Когда я только начала писать, я написала книгу под названием «Три жизни», она была написана в 1905 году. Я написала историю негритянки по имени Меланкта. В этой книге было постоянное повторение, вначале было намечено очевидное движение в направлении пребывания в настоящем, хотя, естественно, я привыкла к простому прошедшему и к будущему времени, потому что композиция, формировавшаяся вокруг меня, была в продленном настоящем времени. Композиция продленного настоящего времени — это естественная композиция в нашем мире, поскольку в течение этих тридцати лет он все больше сводился к продленному настоящему. Естественно, я создавала продленное настоящее, я ничего не знала о длительной форме настоящего времени, но естественным образом решила создать ее, это было просто, это было очевидно для меня, и никто не знал, почему это было сделано именно так, я тоже этого не знала, но это было естественно для меня.

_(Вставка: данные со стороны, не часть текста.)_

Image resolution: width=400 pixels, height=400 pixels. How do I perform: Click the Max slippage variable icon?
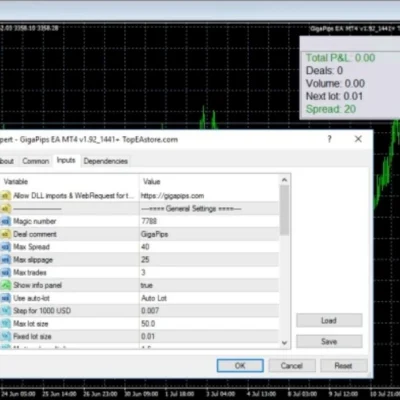click(x=6, y=259)
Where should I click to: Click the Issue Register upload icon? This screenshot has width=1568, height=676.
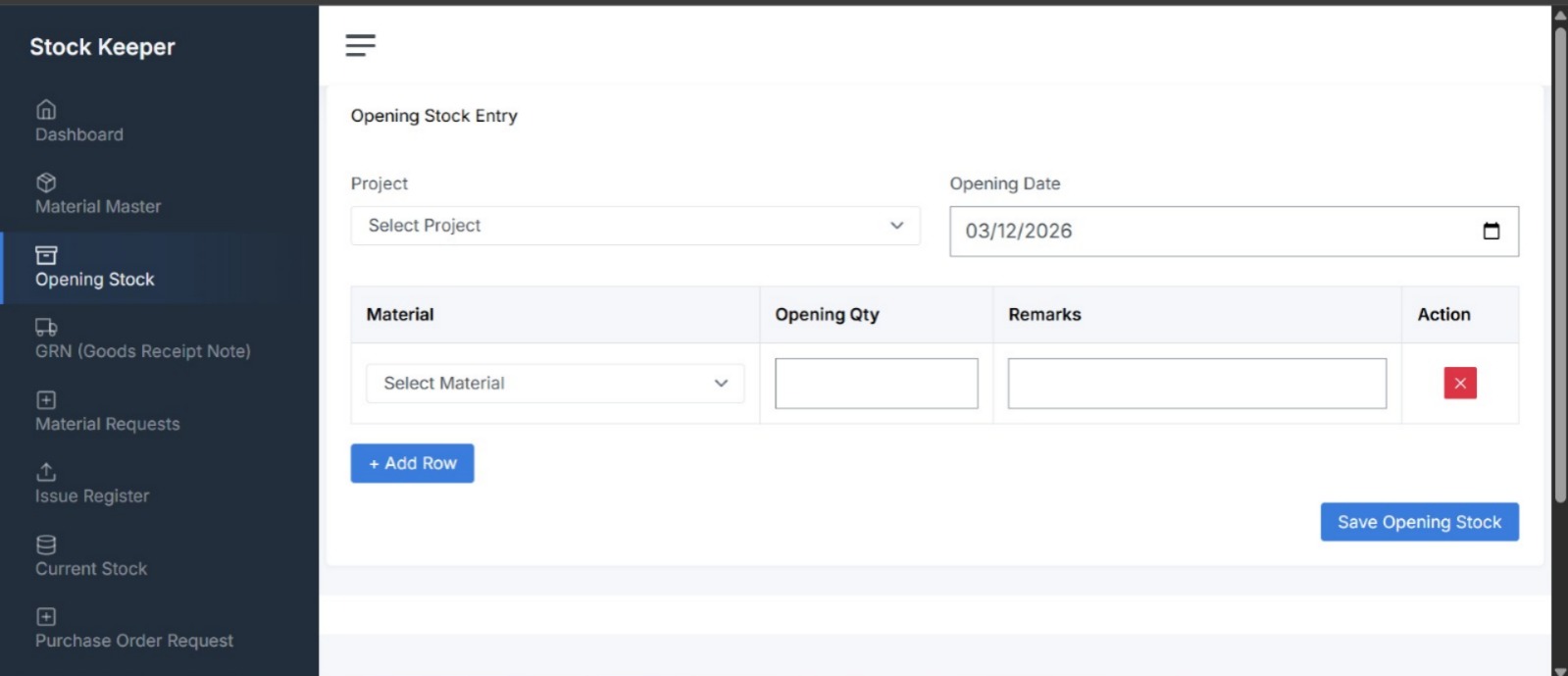pos(46,472)
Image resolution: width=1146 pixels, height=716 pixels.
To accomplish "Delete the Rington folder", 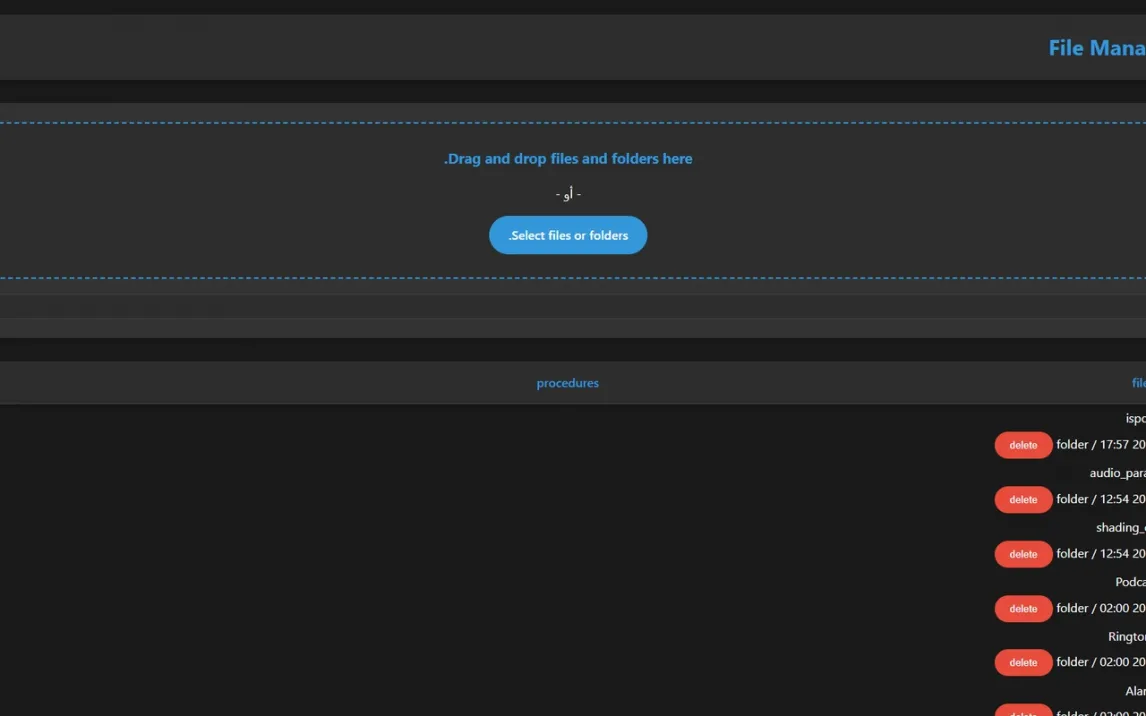I will point(1023,662).
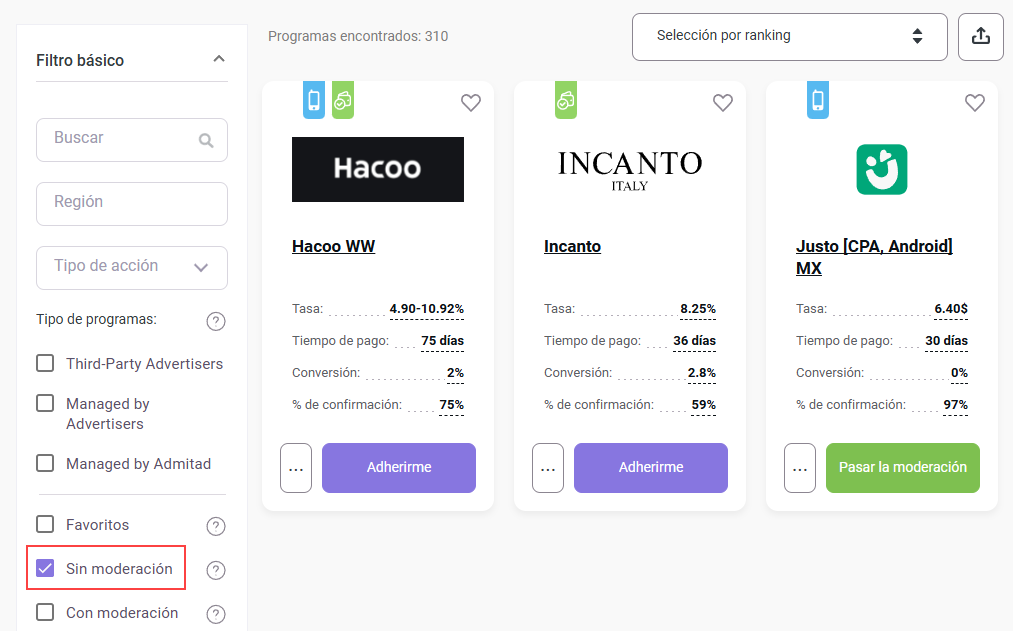Click Pasar la moderación green button
Screen dimensions: 1013x631
(903, 468)
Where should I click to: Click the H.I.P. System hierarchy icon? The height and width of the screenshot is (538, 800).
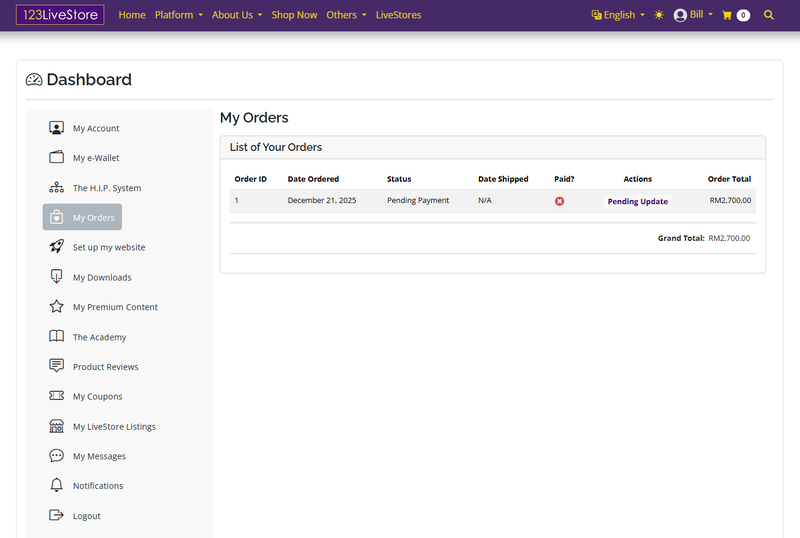(x=56, y=188)
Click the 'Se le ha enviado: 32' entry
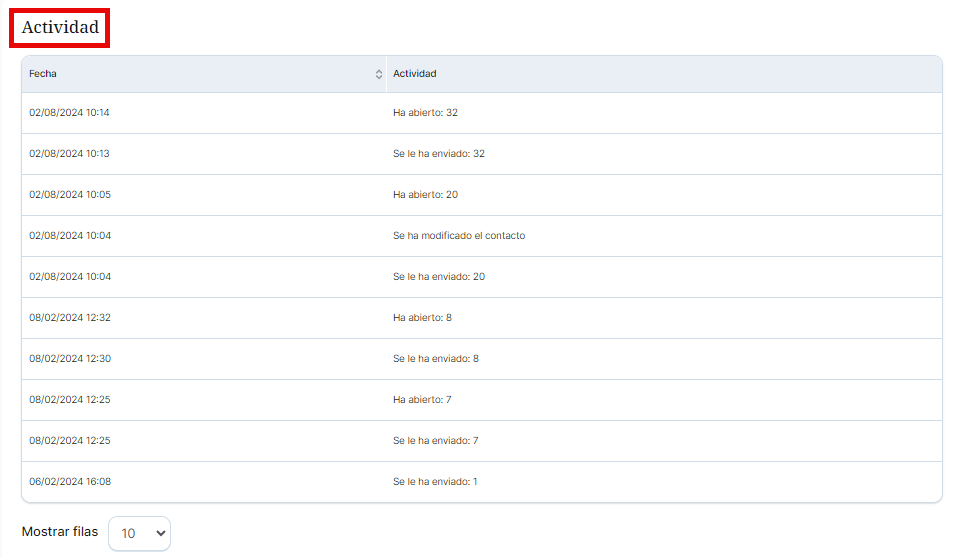961x558 pixels. tap(438, 154)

Затем я написала книгу «Становление американцев», это толстая книга примерно на тысячу страниц.
И здесь для меня была естественна всё более сложная форма настоящего длительного времени. Настоящее длительное есть настоящее длительное. Я создала почти тысячу страниц длительного настоящего.
Настоящее длительное — это одно, а начинать снова и снова — это другое. Вот два принципа. И тогда можно использовать всё.
И тут мы возвращаемся к композиции, которая использует всё. Использование всего приводит нас к композиции и к этой композиции. Настоящее длительное, использование всего и новое начало. В двух этих книгах были тщательно проработаны сложности использования всего и настоящего длительного, и начала снова и снова и снова.
В первой книге был поиск ощупью настоящего длительного и использования всего, начиная снова и снова.
Был поиск ощупью для использования всего, был поиск ощупью настоящего длительного, и было неизбежное начало, начиная снова и снова и снова.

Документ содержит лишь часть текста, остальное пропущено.